Mrs Ramsden crumbled her seed-cake and wondered why—that being the case—she had been summoned to give advice, but being a good-natured soul, smiled assent, and deftly shifted the conversation to the consideration of details.

“Well, dear, I only trust you may be rewarded. Miss Cornelia is fortunate to have such a home waiting to receive her. What room do you propose to dedicate to her use?”

Miss Briskett’s face clouded, and she drew a long, despairing sigh.

“That’s another thing I am troubled about. I had the best spare room done up only this spring. The carpet had faded, and when I was renewing it I took the opportunity to have in the painters and paperhangers. It is all fresh, even the curtains and bed-hangings. They have not once been used.”

Mrs Ramsden purred in sympathetic understanding.

“Poor dear! When one has just made a room all fresh and clean, it is most trying to have it taken into use! But why give her that room at all, dear? You have several others. A young, unmarried girl should be satisfied with a room at the back, or even on the third storey. You have a nice little guest room over your own bedroom, have you not?”

“No!” Miss Briskett again manifested a noble determination to do her duty. “I should like Edward to feel, when he comes over, that I have paid his daughter all due honour. She must have the spare room, and if she spills things over the new carpet, I must pray for grace to bear it. She has been accustomed to a very luxurious style of living for the last few years, and I daresay even my best room will not be as handsome as her own apartment. In the present state of Edward’s finances, she is, I suppose, a very great heiress.”

Little Mrs Ramsden stared into her cup with a kindly thoughtfulness.

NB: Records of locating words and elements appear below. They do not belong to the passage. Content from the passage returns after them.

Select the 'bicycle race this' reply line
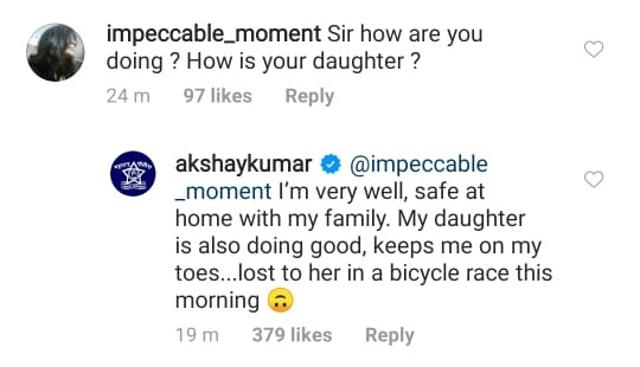 tap(471, 273)
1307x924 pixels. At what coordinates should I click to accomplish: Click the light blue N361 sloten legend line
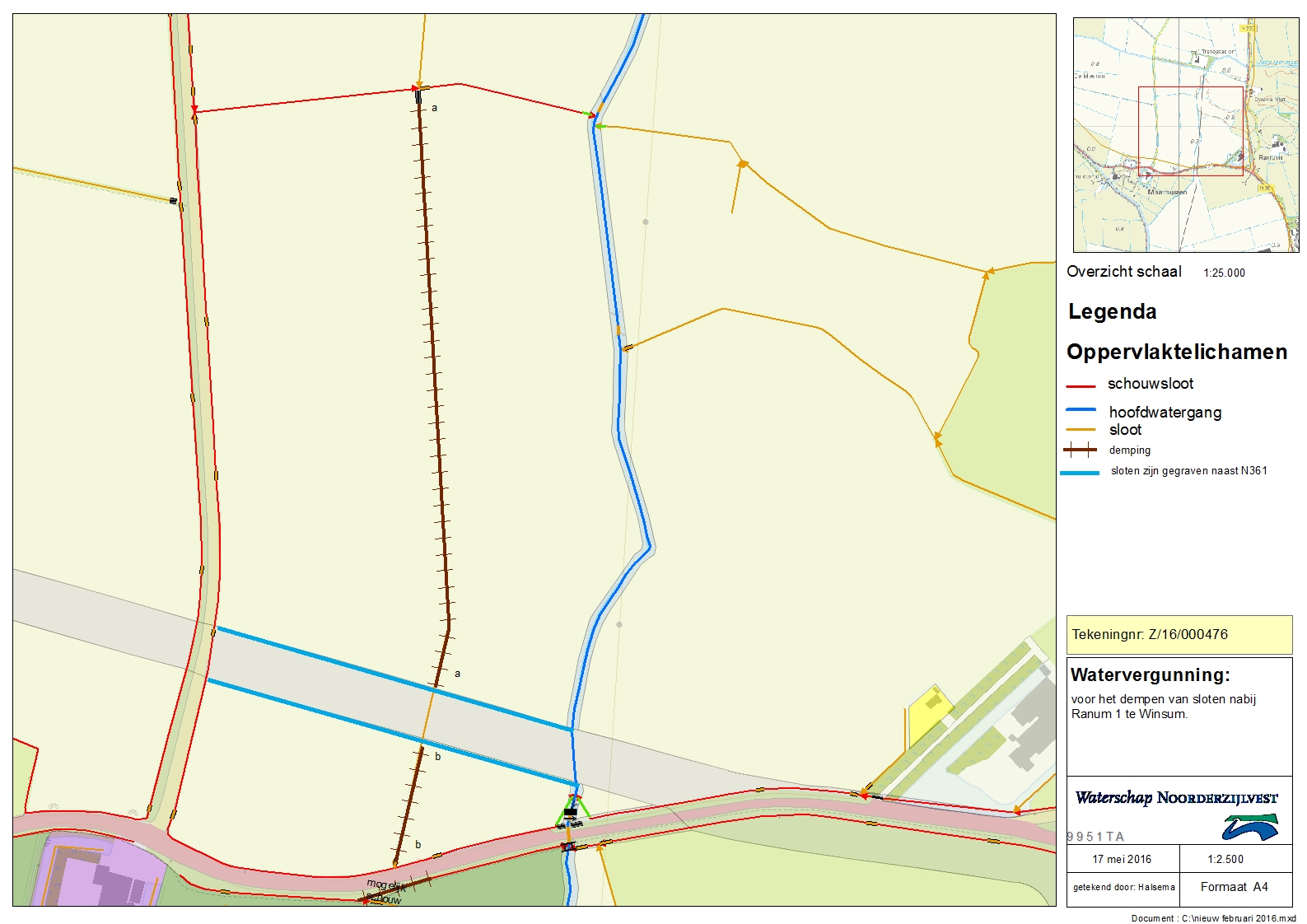tap(1080, 473)
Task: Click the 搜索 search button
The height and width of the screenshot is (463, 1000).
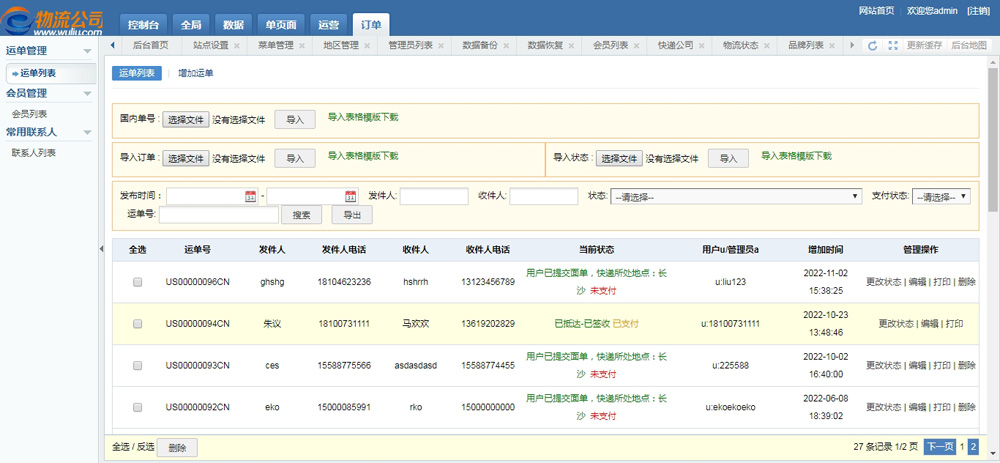Action: 301,215
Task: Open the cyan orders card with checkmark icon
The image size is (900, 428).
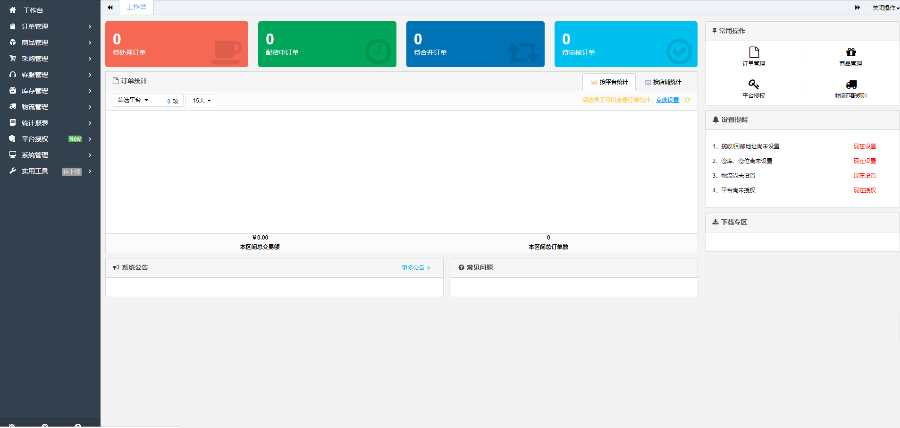Action: click(625, 44)
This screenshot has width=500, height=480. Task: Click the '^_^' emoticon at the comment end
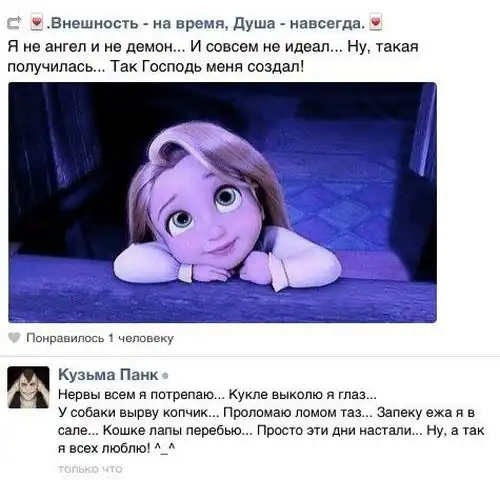pos(165,448)
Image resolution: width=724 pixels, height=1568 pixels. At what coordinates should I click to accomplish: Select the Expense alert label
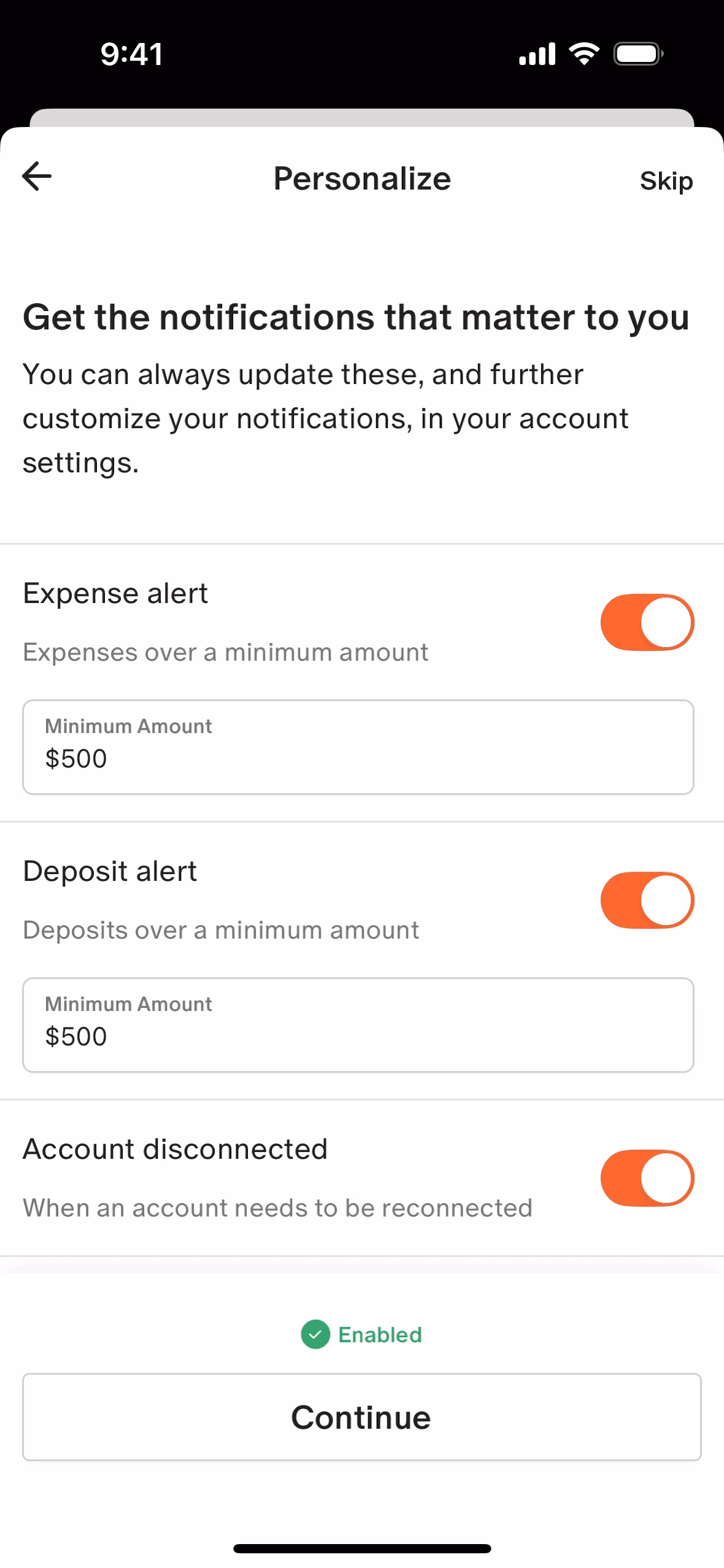[x=115, y=593]
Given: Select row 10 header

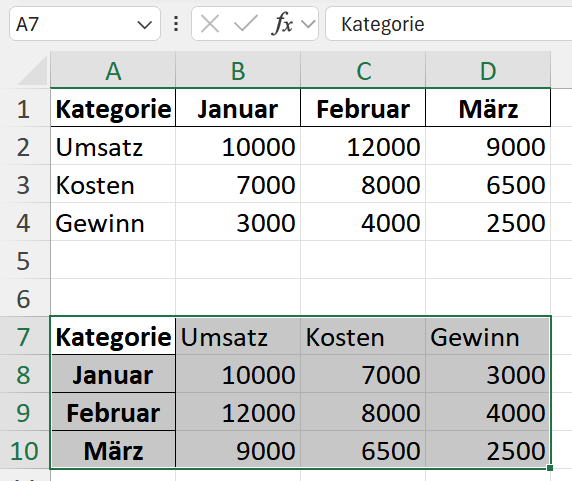Looking at the screenshot, I should tap(24, 451).
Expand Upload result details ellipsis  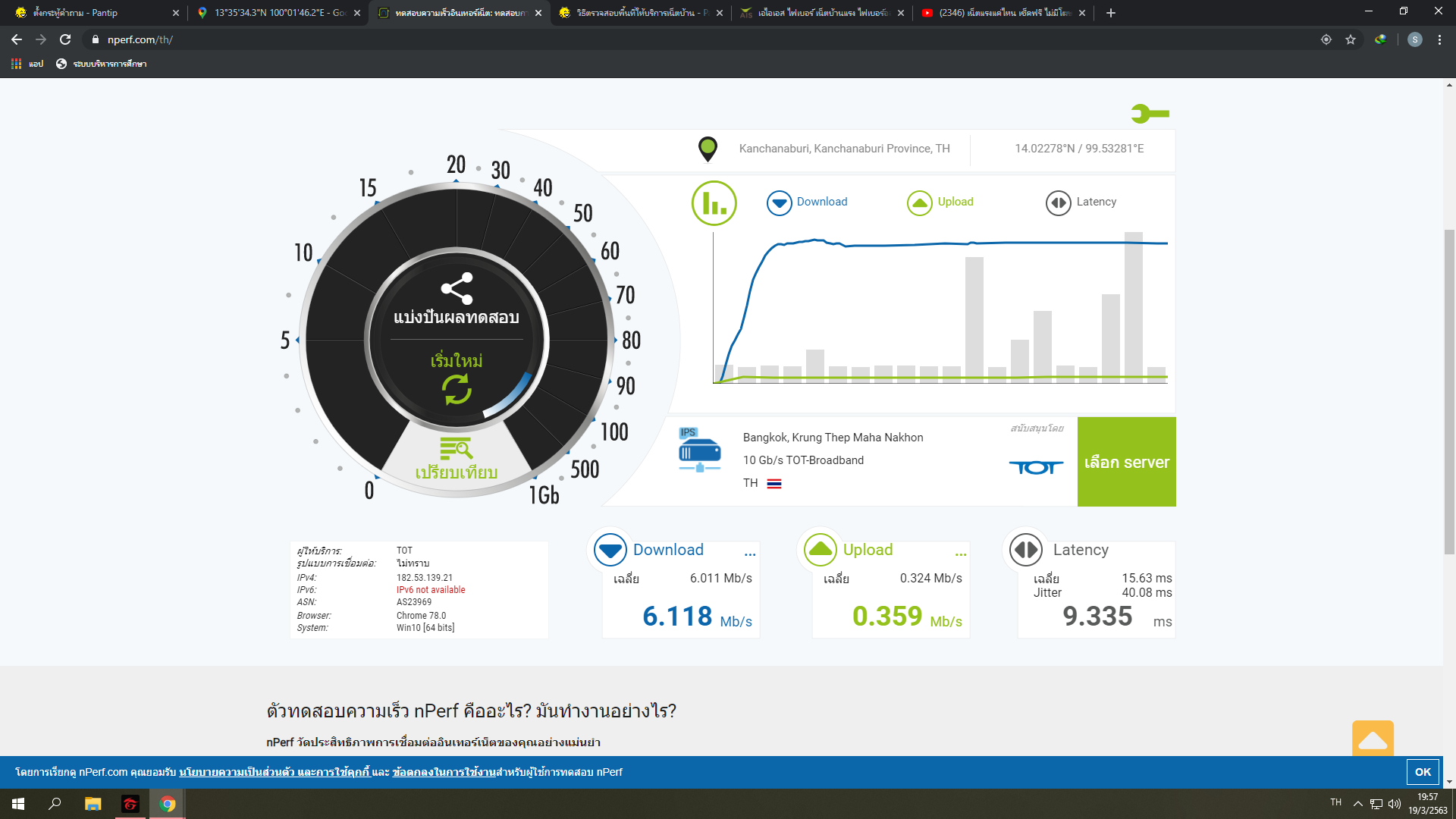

“I should keep that fact secret, if I were you,” she said earnestly. “Poor lassie! it’s always a handicap to a girl to be received for what she has, rather than what she is. And there are two or three idle, worthless young men hanging about, who might be only too glad to pick up a rich wife. I should simply announce that I was expecting a niece from the United States of America, to pay me a visit of some months’ duration, and offer no enlightenment as to her circumstances. You will have enough responsibility as it is, without embarrassing entanglements.”

“Yes, indeed. Thank you so much. I feel sure that your advice is wise, and I shall certainly follow it. There’s that soldier nephew of Mrs Mott’s, who is constantly running down on short visits. I object intensely to that dashing style! He is just the type of man to run after a girl for her money. I shall take special care that they do not meet. One thing I am determined upon,” said Miss Briskett, sternly, “and that is that there shall be no love-making, nor philandering of any kind under my roof. I could not be troubled with such nonsense, nor with the responsibility of it. I am accustomed to a quiet, regular life, and if Cornelia comes to me, she must conform to the regulations of the household. At my age I cannot be expected to alter my ways for the sake of a girl.”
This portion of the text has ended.